Review: ‘A League of Their Own’ Broadens the Field
A subset of TV’s seemingly endless crop of reboots adapt well-known properties from yesteryear but with more thoughtful or thorough approaches to race or gender, or both. The 1960s are different when “The Wonder Years” centers on a Black family. There’s more to gossip about on “Gossip Girl” without the rigid do-si-do of a gender binary.
Similarly, a new version of “A League of Their Own” swings at ideas about queer identity and spaces, about race, and about Blackness in particular. But it can’t get its bat around fast enough to connect.
This “League,” available now, on Amazon, has the same setting as Penny Marshall’s near-perfect 1992 movie: It’s 1943, and the All-American Girls Professional Baseball League is debuting as World War II wears on and Major League Baseball’s labor pool continues to shrink.
The show splits its time between the nascent Rockford Peaches and Max (Chanté Adams), an ambitious pitcher excluded from the league because she’s Black. Both halves of the narrative wind through queer spaces and various character awakenings but only with a well-meaning mildness that feels like preamble rather than actual story.
As in the movie, which centered on Geena Davis’s Dottie, these Peaches find their anchor in a catcher: Carson Shaw, played by Abbi Jacobson, who created the series with Will Graham. We’re led to believe she is an excellent player, though we see so little meaningful on-field action that it hardly matters. Carson’s real story is the budding romance between her and her chic teammate, Greta (D’Arcy Carden, outacting almost everyone else).
Indeed, most of the Peaches we spend time with are queer, sneaking off to clandestine nightclubs, following strict rules to hide their sexuality from the violence of society and bristling at the league-enforced version of femininity. Max, too, tries to find her place among her gay and transgender elders, and she and Carson develop a passing but honest friendship.
Most sports stories are about how individuals learn how to perform as a team, but this version of “League” takes an intriguing different path by exploring how the safety net of a team allows for the growth of individuals. Carson encourages both her teammate Lupe (Roberta Colindrez) and Max to pitch as themselves, rather than throw what the coach wants or mimic the delivery of famous pitchers of the era.
But this idea of sport as expression doesn’t get explored much beyond that. Instead, baseball is lumped in with grocery shopping and comic-book fandom on the show’s list of potential but nonspecific arenas for self-actualization. If the creators see baseball as uniquely romantic or distinct from other sports or activities in its psychological or team-ethos demands, it’s not evident onscreen.
“They don’t get to tell us whether or not this is real,” Greta tells Carson in a locker-room heart-to-heart after finding out that the league is unlikely to survive and that the Peaches’ coach (Nick Offerman, briefly) thinks they’re a joke.

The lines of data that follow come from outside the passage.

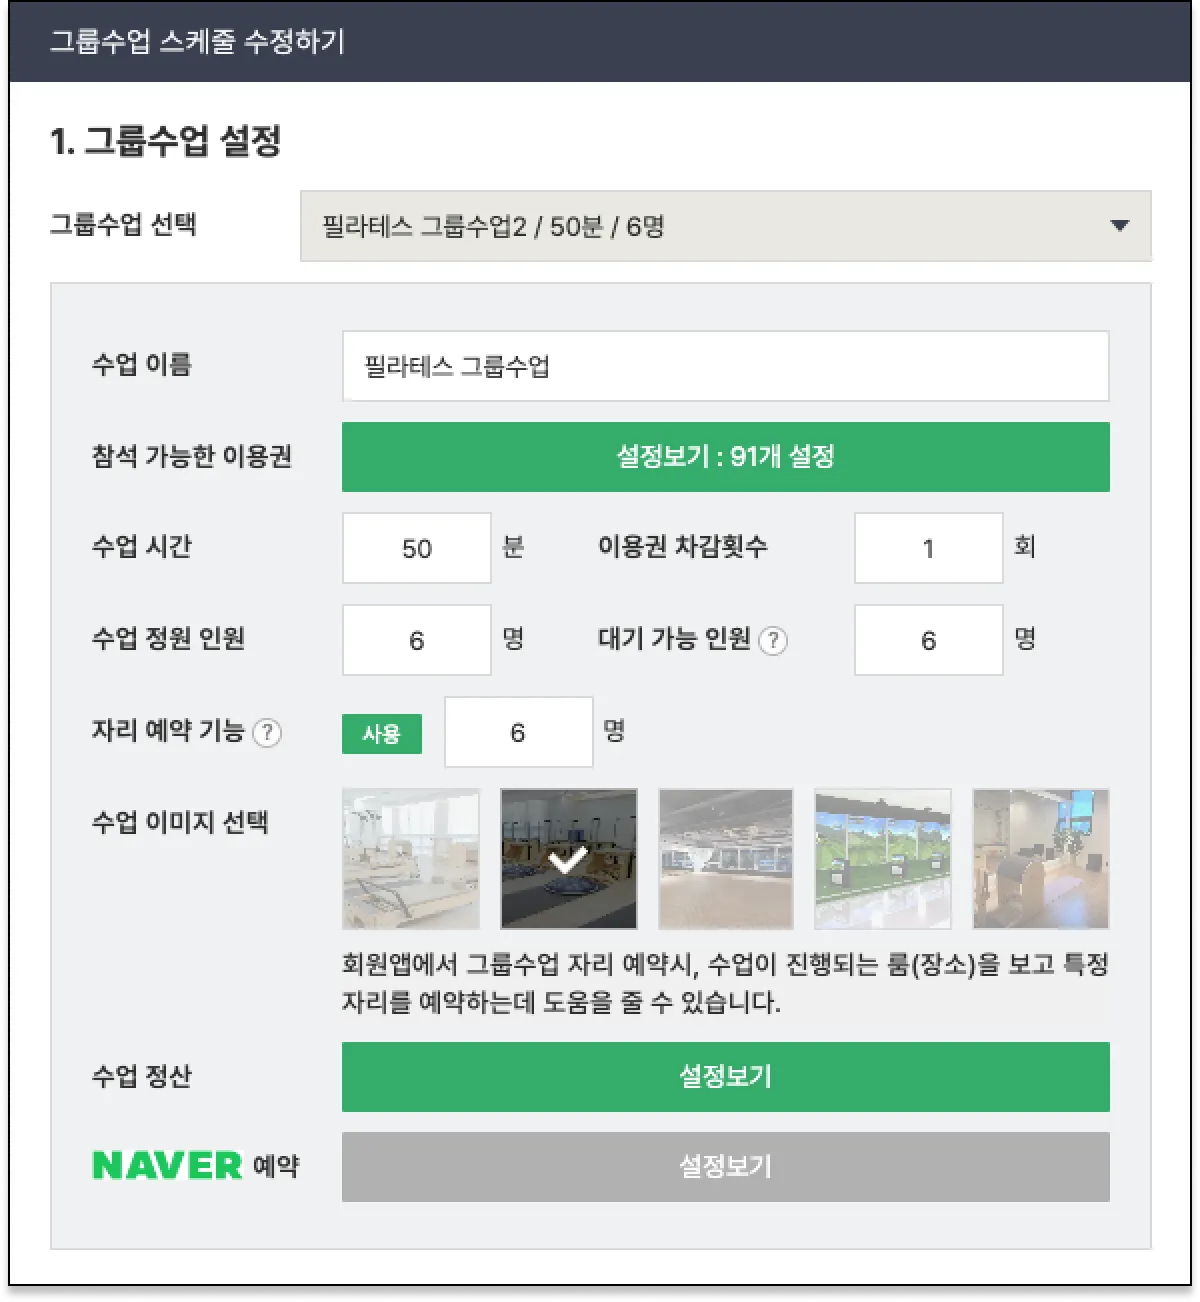Edit the 대기 가능 인원 waitlist field
Image resolution: width=1200 pixels, height=1302 pixels.
click(929, 640)
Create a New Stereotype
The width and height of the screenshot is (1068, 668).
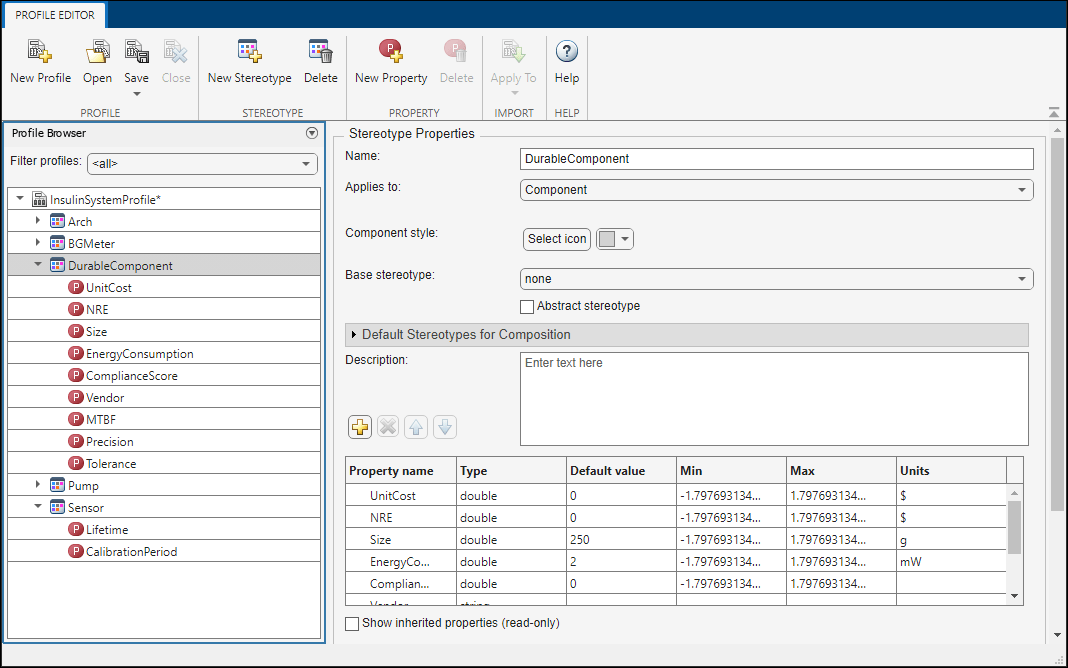[248, 60]
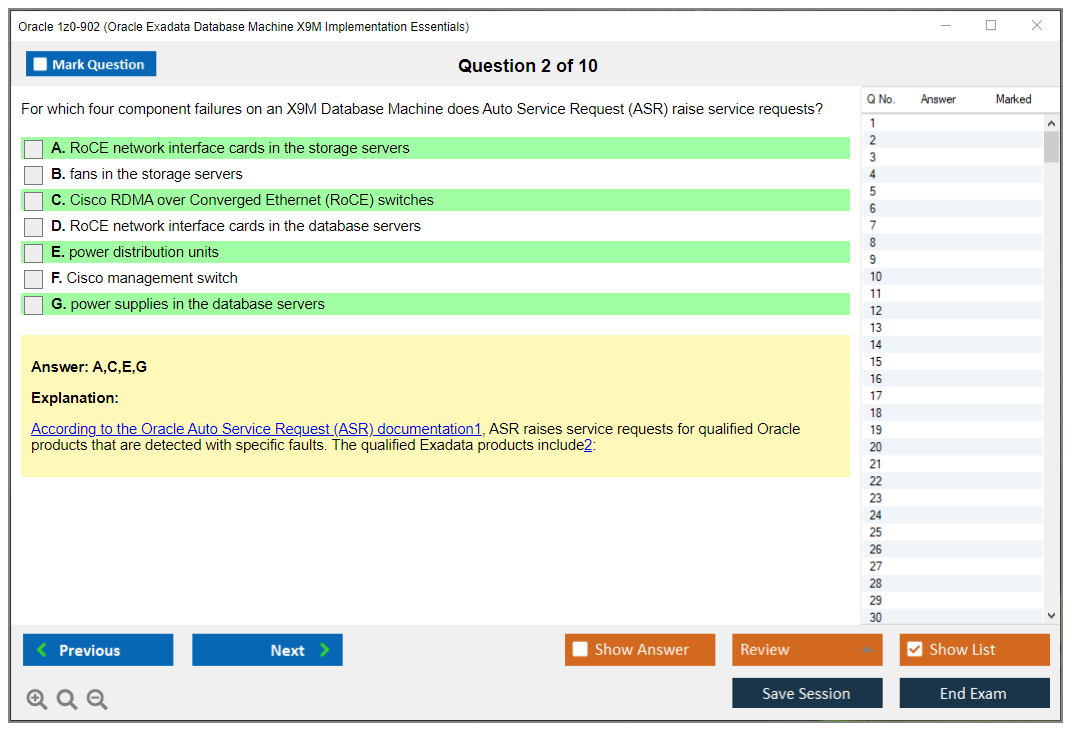Image resolution: width=1075 pixels, height=735 pixels.
Task: Click the Save Session button
Action: pos(806,692)
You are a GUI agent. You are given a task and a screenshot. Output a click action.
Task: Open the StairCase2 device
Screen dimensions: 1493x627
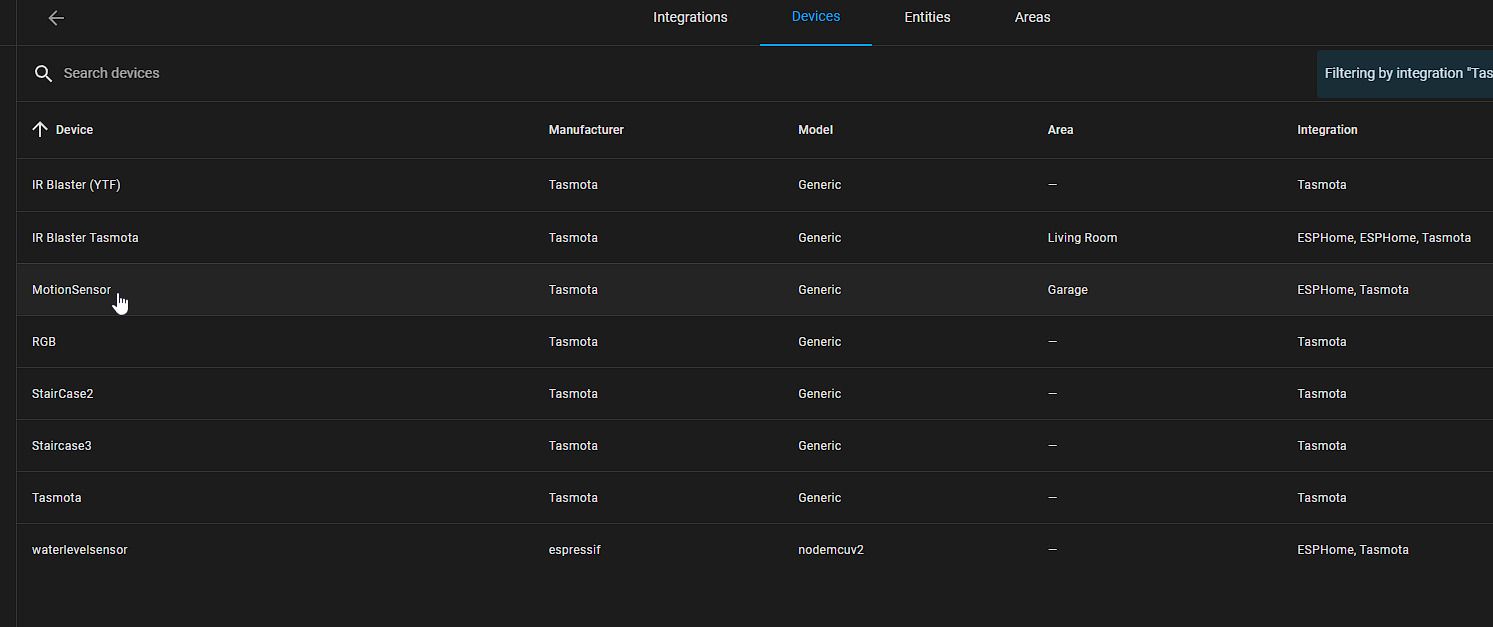[x=62, y=394]
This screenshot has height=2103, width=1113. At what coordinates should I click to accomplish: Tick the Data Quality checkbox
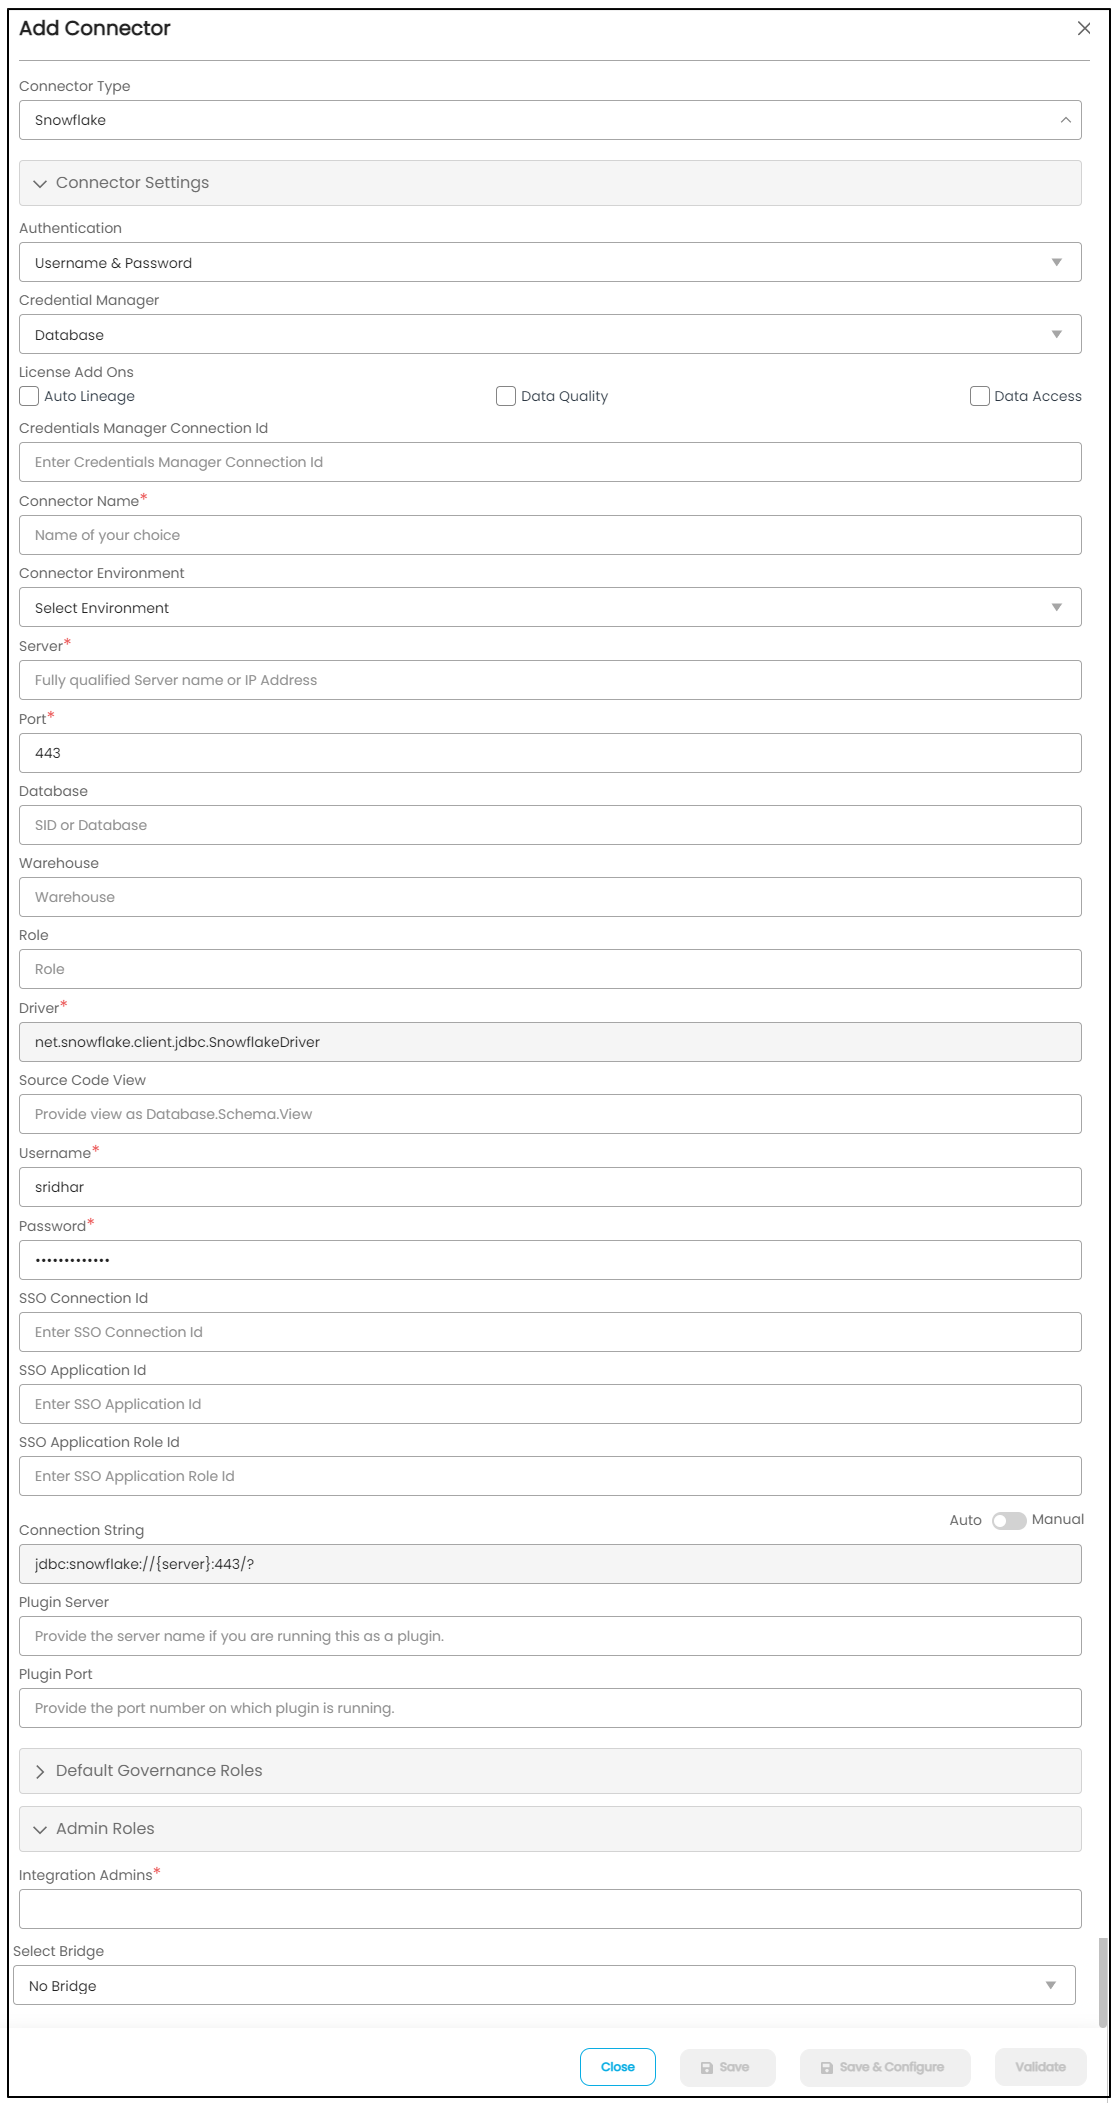[x=506, y=396]
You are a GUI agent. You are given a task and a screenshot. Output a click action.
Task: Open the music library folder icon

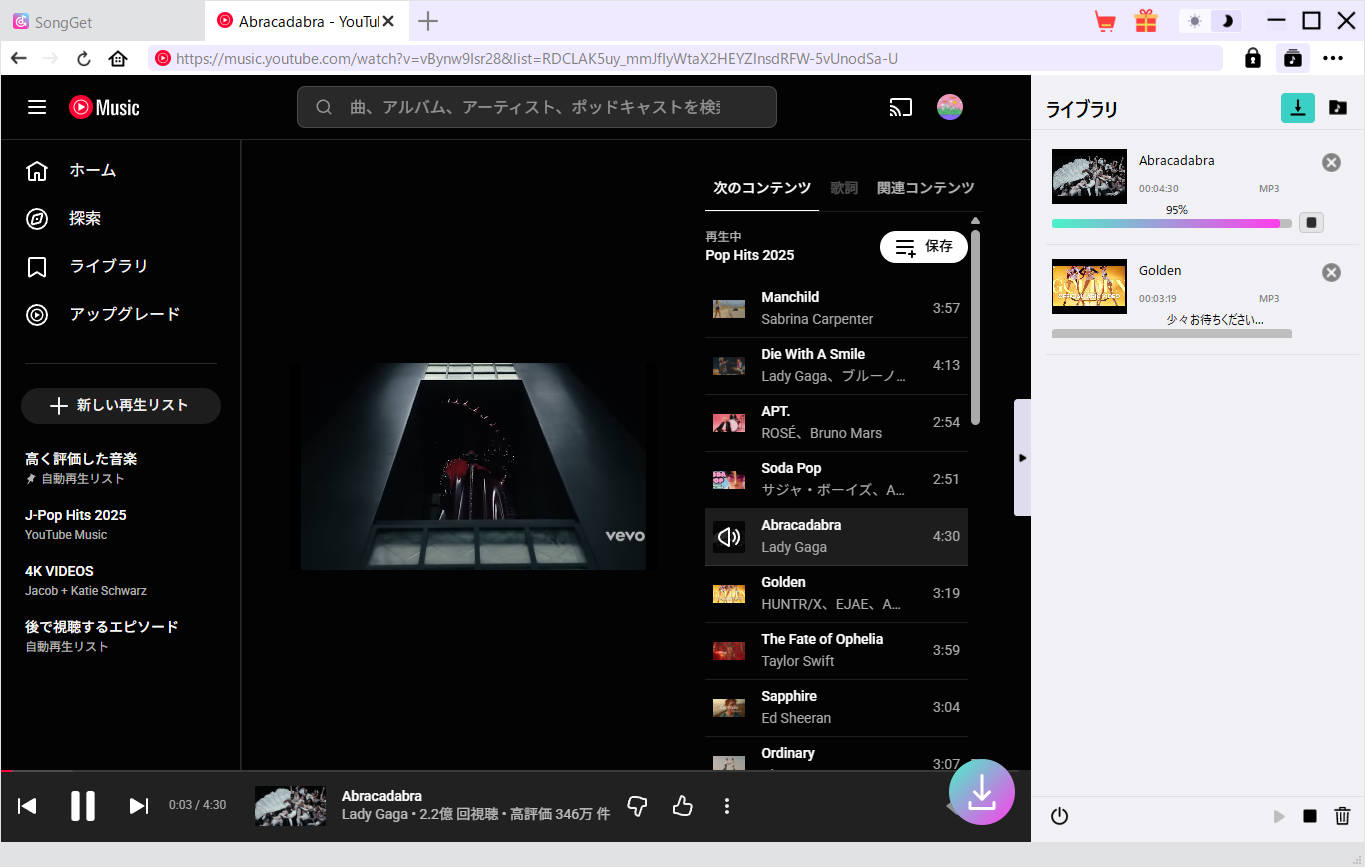tap(1338, 108)
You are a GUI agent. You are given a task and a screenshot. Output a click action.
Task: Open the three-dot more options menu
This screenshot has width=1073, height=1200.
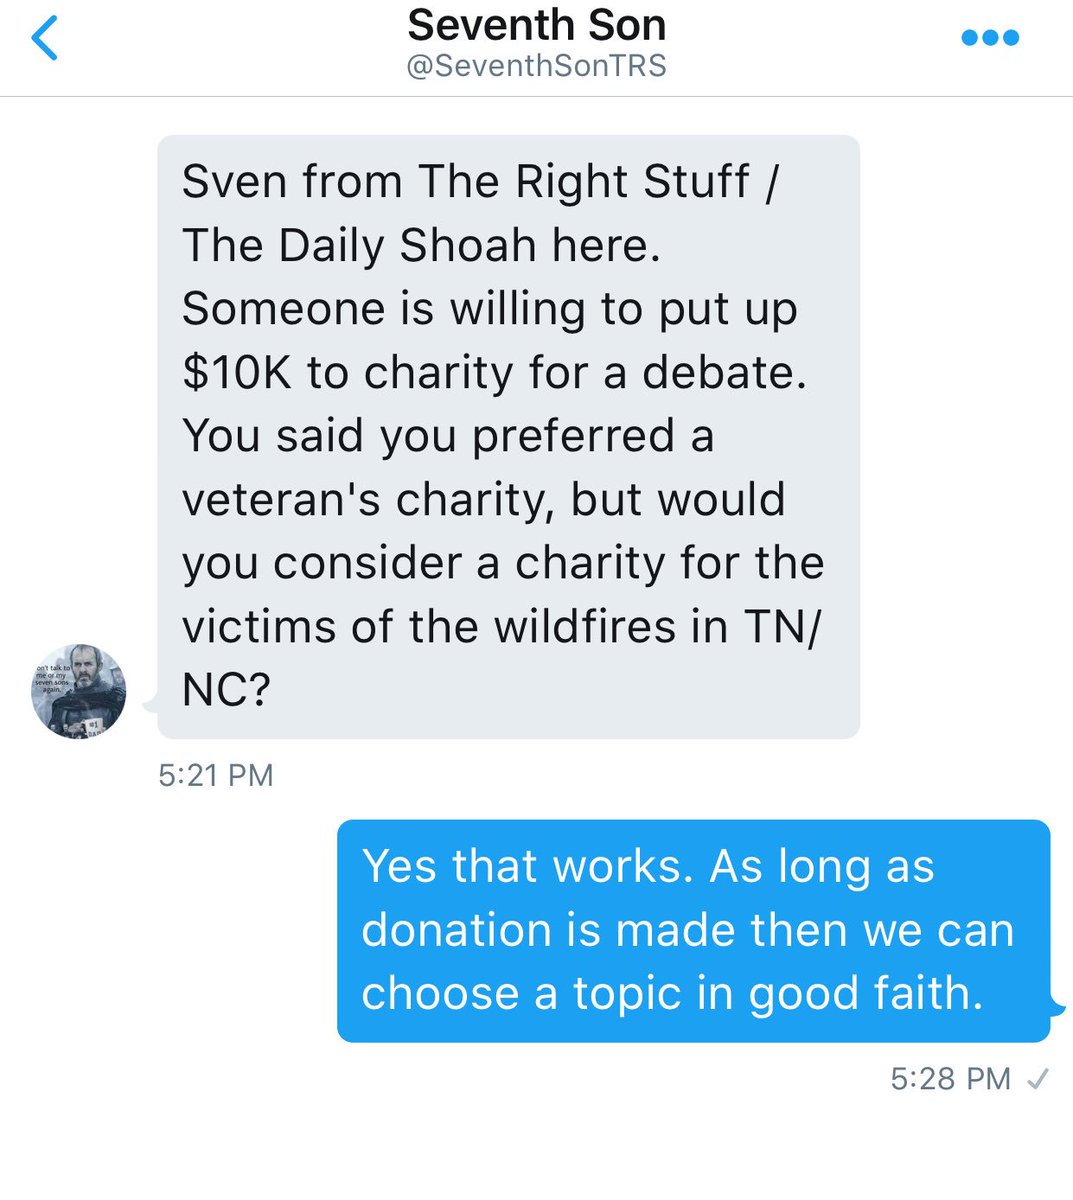pyautogui.click(x=990, y=38)
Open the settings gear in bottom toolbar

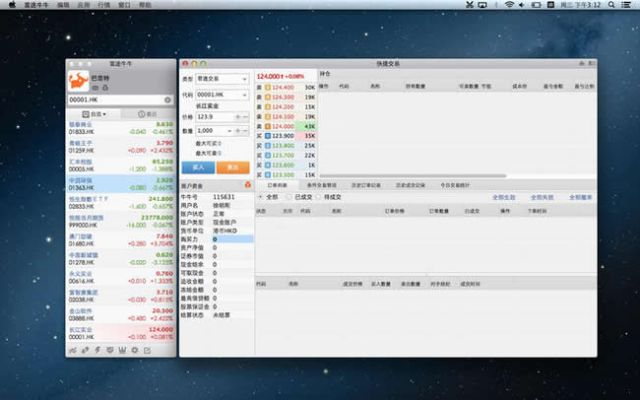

This idea comes up repeatedly in “League,” that the participants decide what matters, that we create our realities by agreeing on them.
It’s a beautiful idea to espouse but one the show can’t quite embody. It does not transcend its artifice, and nothing feels true enough to matter — not phony, just superficial.
Period dramas are not obligated to recreate their eras authentically, and “League” seems happy enough to have its dialogue and sensibilities sound much more of the 2020s than of the 1940s, perhaps reflecting how out of sync its characters are for their era. But this also means the show’s attempts to tell truer, richer stories about the kinds of women who were mostly left out of the movie — and of many other movies and series — often ring false, coming across as jarring anachronisms, like the show’s use of mumble-humor and “epic.”
Over eight hourlong episodes, “League” has its bright spots — a sprinkling of vibrant moments, tender and thrilling flirtations. What’s missing are big emotions, jazzy razzle-dazzle and real tension or catharsis or drive. The actual baseball playing is vague and mostly in montage, and the usually obvious rhythm and built-in stakes of a sports season are not present.
The result is a show that feel less like a lived-in story than like a reverential “A League of Their Own”-themed party.